> **What to do**: Return every line of the items below that contains the word "drawing", matching case.

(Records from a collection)
◆ ◆ ◆ ◆ ◆

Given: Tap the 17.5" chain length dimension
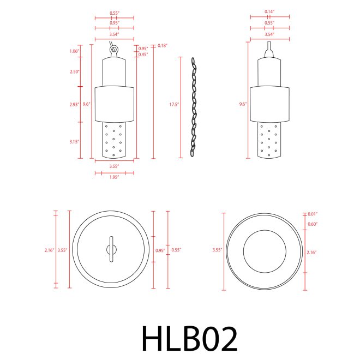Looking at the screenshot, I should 175,104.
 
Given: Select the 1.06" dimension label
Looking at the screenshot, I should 75,51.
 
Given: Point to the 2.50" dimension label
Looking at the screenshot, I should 75,71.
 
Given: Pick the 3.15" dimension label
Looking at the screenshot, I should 75,141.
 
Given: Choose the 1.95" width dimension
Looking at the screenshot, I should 113,177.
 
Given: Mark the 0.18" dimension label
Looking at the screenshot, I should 163,45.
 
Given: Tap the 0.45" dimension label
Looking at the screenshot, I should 143,55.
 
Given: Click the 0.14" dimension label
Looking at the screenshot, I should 269,11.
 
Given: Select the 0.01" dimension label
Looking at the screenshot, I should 312,214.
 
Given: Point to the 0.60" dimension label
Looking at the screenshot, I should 312,224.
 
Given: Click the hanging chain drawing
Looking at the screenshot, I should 193,106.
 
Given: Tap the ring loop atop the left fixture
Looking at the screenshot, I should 114,50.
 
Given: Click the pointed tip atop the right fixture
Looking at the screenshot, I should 268,50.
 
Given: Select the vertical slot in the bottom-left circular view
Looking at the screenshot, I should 111,250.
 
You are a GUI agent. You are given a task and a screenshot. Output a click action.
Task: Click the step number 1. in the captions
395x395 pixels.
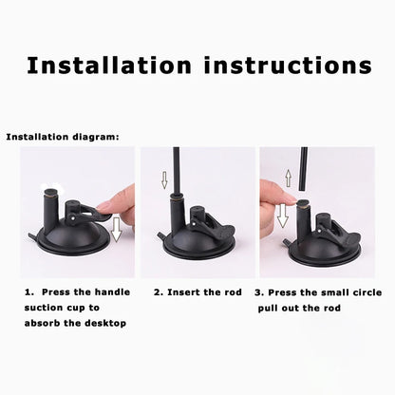click(x=29, y=292)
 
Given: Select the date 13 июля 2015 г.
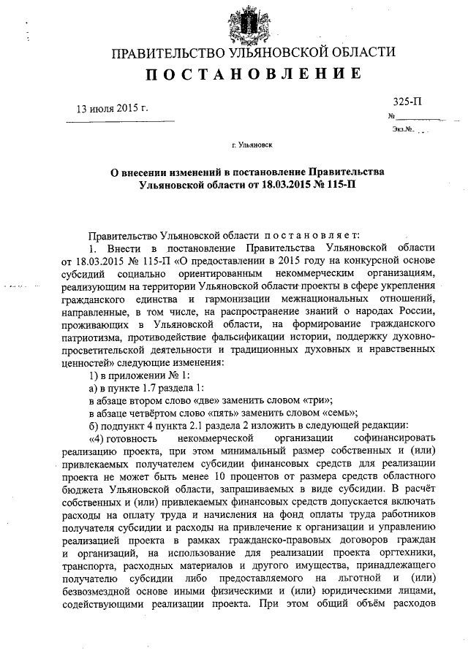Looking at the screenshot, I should pos(113,109).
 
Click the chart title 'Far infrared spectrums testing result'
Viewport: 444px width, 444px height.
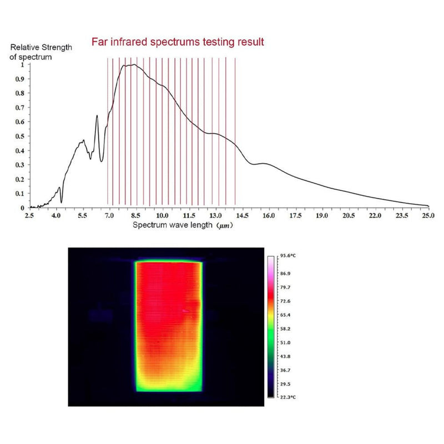(x=178, y=42)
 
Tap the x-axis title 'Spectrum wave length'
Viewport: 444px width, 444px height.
(x=178, y=225)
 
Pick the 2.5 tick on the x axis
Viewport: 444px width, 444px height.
(x=29, y=215)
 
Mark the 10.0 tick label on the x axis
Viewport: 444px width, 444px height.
(x=162, y=215)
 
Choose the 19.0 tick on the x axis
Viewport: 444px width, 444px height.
(x=322, y=215)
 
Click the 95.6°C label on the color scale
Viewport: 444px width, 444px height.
(x=286, y=256)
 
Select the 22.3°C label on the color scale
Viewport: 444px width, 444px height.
(x=286, y=397)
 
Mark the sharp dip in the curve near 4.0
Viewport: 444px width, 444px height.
(x=61, y=201)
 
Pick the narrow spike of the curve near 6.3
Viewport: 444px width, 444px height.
(x=97, y=116)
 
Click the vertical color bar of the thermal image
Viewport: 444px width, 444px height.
(x=271, y=327)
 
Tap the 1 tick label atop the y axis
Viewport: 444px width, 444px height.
(x=23, y=64)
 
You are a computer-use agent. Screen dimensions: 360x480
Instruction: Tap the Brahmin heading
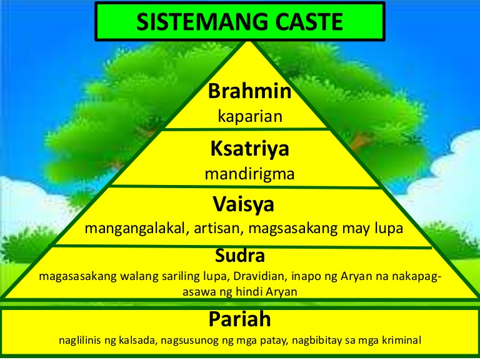(251, 92)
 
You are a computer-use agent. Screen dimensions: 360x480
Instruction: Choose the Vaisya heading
(243, 204)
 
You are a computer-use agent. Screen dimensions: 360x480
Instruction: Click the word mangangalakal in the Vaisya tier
(134, 228)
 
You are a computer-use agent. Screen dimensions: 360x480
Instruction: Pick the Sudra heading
(240, 256)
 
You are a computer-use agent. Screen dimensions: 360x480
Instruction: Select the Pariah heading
(240, 320)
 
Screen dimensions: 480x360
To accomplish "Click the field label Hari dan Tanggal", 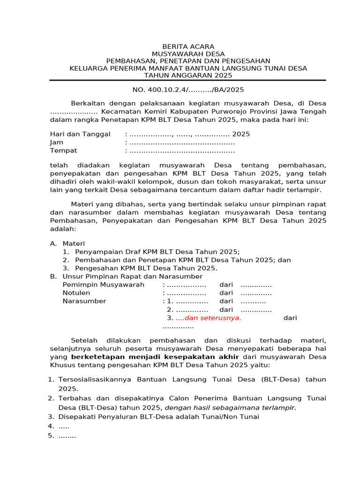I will tap(80, 134).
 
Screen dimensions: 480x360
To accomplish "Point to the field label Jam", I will tap(57, 142).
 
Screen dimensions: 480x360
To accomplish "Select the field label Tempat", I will tap(64, 151).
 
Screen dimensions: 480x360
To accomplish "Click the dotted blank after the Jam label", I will tap(182, 142).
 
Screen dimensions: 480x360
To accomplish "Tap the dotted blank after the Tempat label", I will tap(182, 151).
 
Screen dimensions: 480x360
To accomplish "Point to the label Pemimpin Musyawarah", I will tap(104, 285).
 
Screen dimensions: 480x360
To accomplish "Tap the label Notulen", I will tap(76, 293).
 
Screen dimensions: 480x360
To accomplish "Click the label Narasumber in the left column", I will tap(84, 301).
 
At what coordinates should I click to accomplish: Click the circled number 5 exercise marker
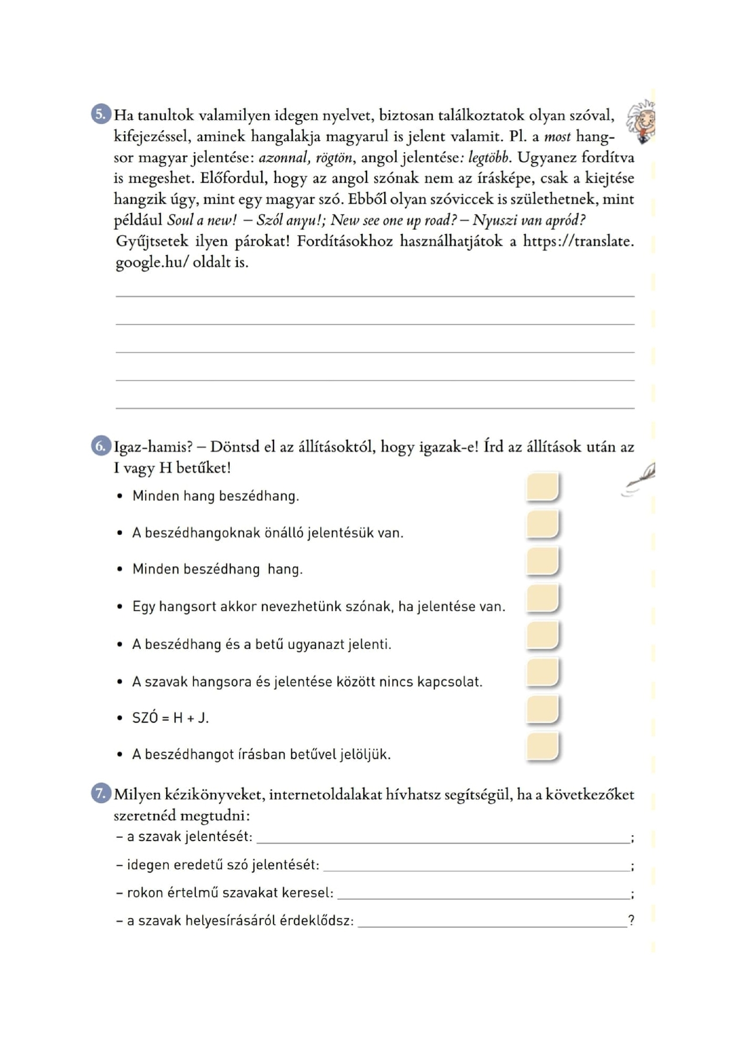(101, 113)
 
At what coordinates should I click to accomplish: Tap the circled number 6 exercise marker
(101, 446)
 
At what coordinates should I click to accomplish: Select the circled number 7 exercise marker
(101, 794)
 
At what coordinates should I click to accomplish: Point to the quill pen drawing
(639, 480)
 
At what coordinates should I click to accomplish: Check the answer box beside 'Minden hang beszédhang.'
(542, 487)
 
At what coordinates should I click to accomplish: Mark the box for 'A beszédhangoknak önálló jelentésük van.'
(542, 524)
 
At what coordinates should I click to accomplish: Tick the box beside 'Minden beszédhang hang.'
(542, 561)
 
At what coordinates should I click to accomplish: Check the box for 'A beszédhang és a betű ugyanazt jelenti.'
(542, 635)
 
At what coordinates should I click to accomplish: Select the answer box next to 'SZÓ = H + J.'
(542, 709)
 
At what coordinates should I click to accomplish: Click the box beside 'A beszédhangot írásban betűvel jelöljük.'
(542, 746)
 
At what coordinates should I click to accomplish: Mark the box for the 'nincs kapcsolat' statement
(542, 673)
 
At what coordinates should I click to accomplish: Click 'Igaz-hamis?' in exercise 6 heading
(153, 448)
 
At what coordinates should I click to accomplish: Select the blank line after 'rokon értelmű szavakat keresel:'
(483, 893)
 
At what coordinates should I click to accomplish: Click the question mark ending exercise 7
(631, 921)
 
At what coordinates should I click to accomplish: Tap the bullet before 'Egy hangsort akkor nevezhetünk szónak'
(120, 607)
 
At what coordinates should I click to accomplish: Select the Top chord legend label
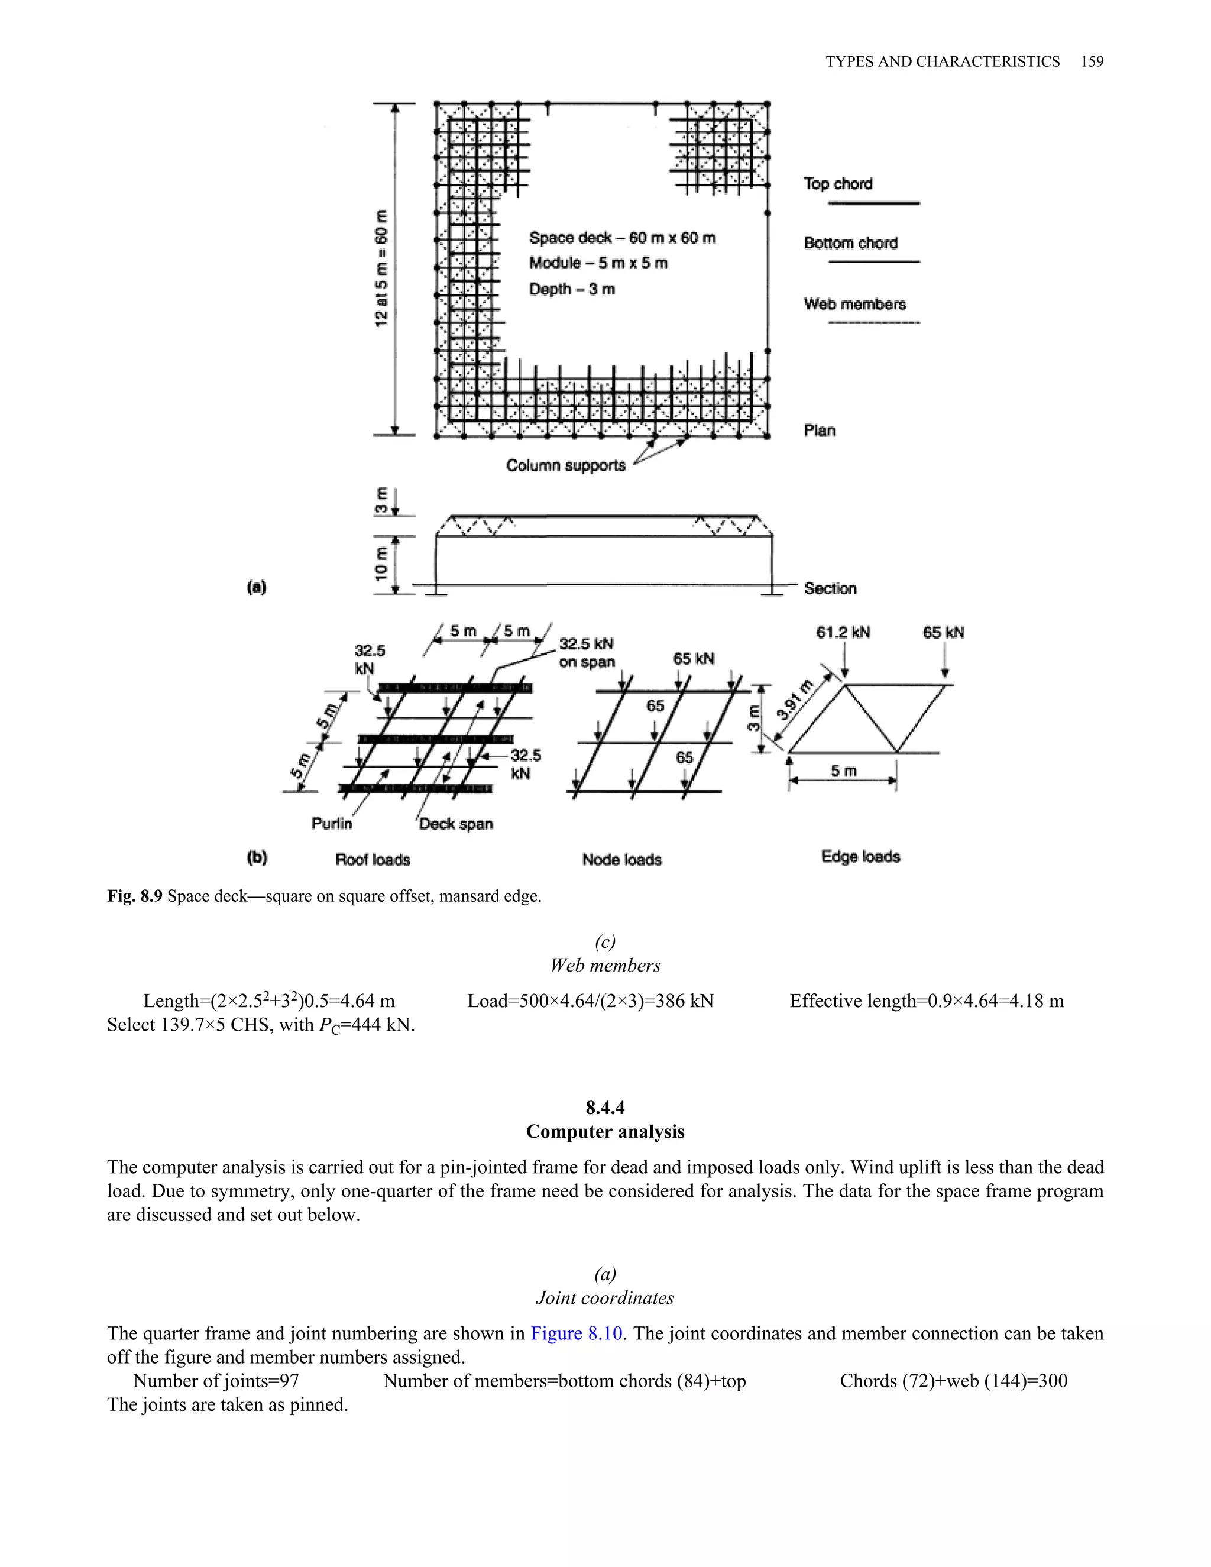838,184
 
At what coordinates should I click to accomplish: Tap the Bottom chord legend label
850,243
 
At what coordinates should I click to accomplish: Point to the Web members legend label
854,304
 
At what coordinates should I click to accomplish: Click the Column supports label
565,465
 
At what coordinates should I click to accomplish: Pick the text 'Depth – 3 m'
572,289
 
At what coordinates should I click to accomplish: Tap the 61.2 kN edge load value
843,632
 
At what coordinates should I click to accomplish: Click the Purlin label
332,824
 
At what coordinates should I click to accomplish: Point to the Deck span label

◆ ◆ ◆ ◆ ◆

> **Exercise result**:
Given: Click the hanging chain drawing
At what coordinates should I click to accomplish: Point to the quill pen drawing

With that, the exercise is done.